In a message dated 10/11/00 6:16:13 PM EST, jeffmartz@earthlink.net writes:

<< One point that has been made already is that it hasn't been changing
 that much lately, mostly just in the details.  What is important is WHY it
 is changing!  Don't just throw up your hands and say "its too complicated to
 understand so it must be completely meaningless and incomprehensible".  If
 you want to criticize a phylogeny, be a little more specific. >>

I was going to save my replies to this particular thread until it had pretty 
much run its course, but this statement requires a short reply right away. As 
has occurred all too frequently in the past, Jeff Martz once again 
misrepresents my position. "Don't just throw up your hands and say 'its too 
complicated to understand so it must be completely meaningless and 
incomprehensible' "?? Nonsense. How do you figure I think that? Isn't that 
what >computers< are for?

First of all, I have detected an unspoken attitude among dino-cladists that 
"more is better": "Your analysis only has 258 characters? Hah. >My< analysis 
has 356 characters. Therefore it must be better than yours." But how can you 
compare either analysis against the other? There is simply no metric for 
doing this--certainly none that couldn't be challenged. So--we do a >third< 
analysis, perhaps with >even more< characters. And so on, ad infinitum.
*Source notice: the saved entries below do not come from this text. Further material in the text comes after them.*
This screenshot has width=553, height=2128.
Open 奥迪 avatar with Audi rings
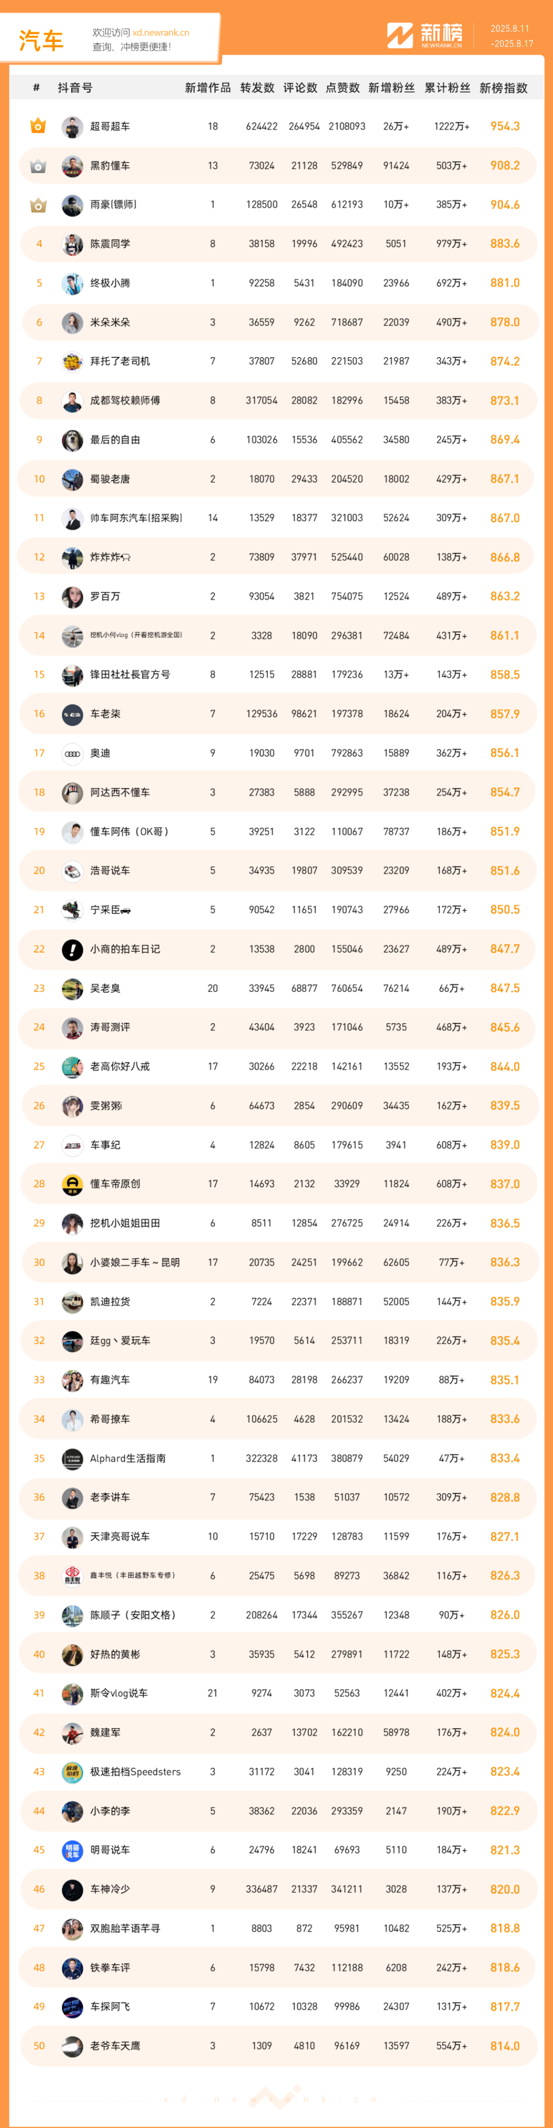pyautogui.click(x=72, y=753)
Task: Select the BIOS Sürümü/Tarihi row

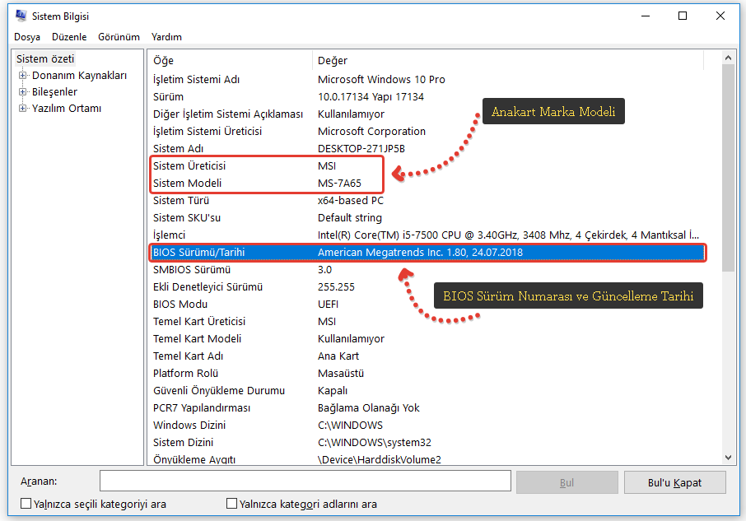Action: coord(427,253)
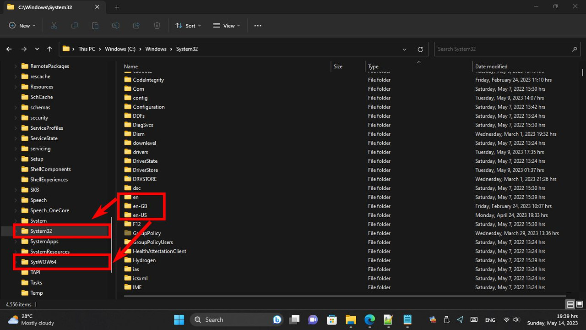This screenshot has height=330, width=586.
Task: Switch to details layout via status bar toggle
Action: (570, 304)
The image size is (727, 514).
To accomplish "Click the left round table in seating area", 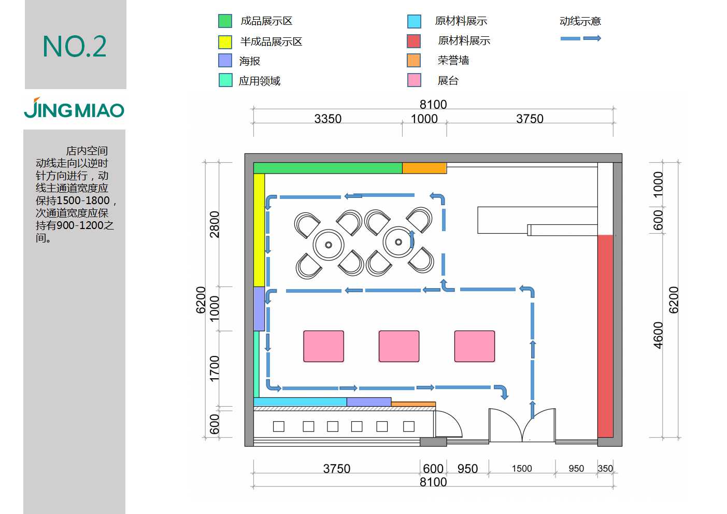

Another problem is that there is no way to assess any one character against 
any other. How much is an overhanging zygapophysis worth versus an elongate 
prepubic process? As I understand it, most analyses weigh all characters 
equally and hope their numbers will distinguish the apomorphies from the 
homoplasies, but there is no a priori reason for doing the analysis this way, 
and thus no reason to think this weighting will produce the correct 
phylogeny. In a democracy, the best man doesn't always get elected by the 
majority. Unfortunately, there is also no a priori method for unequally or 
preferentially weighting the characters, even though some kind of abstract 
character weighting must take place in real life: It would be unthinkably 
improbable that >all< characters will have >exactly equal< weights within an 
analysis.

My position on morphological cladistic analysis is simply that it is not 
reliable enough to seize the high ground in taxonomy and paleontology the way 
some of the more evangelical cladists think it should: Phylogeny first, then 
everything else. Perfectly correct general principle when the phylogeny is 
tight, but what if the phylogeny is >wrong<? Lots of wasted hypothesizing can 
follow. Cladists seem to decline tests of their phylogenies except via more 
cladistic analysis: If the phylogeny doesn't fit the biogeography or the 
stratigraphy or the functional morphology, well, then the biogeography or the 
stratigraphy or the functional morphology must be wrong or misguided, not the 
phylogeny. But, e.g., when morphological cladograms are tested against 
molecular cladograms, they often do not match. Then what? Which is right--or 
at least, more believable?

Incidentally, in writing for the general public, such as in the new edition 
of the Bill Stout dinosaur book from Byron Preiss, I'm gung-ho on cladistic 
analysis: best thing since sliced bread, etc., etc. My rants on this list are 
meant to provoke thoughtful discussion among dinosaur aficionados. We already 
know that cladistic analysis, full of holes though it is, is probably as good 
as we'll see for a while in terms of obtaining phylogenetic information from 
the fossil record. No sense giving the cr**t**n*sts any more ammo to misuse.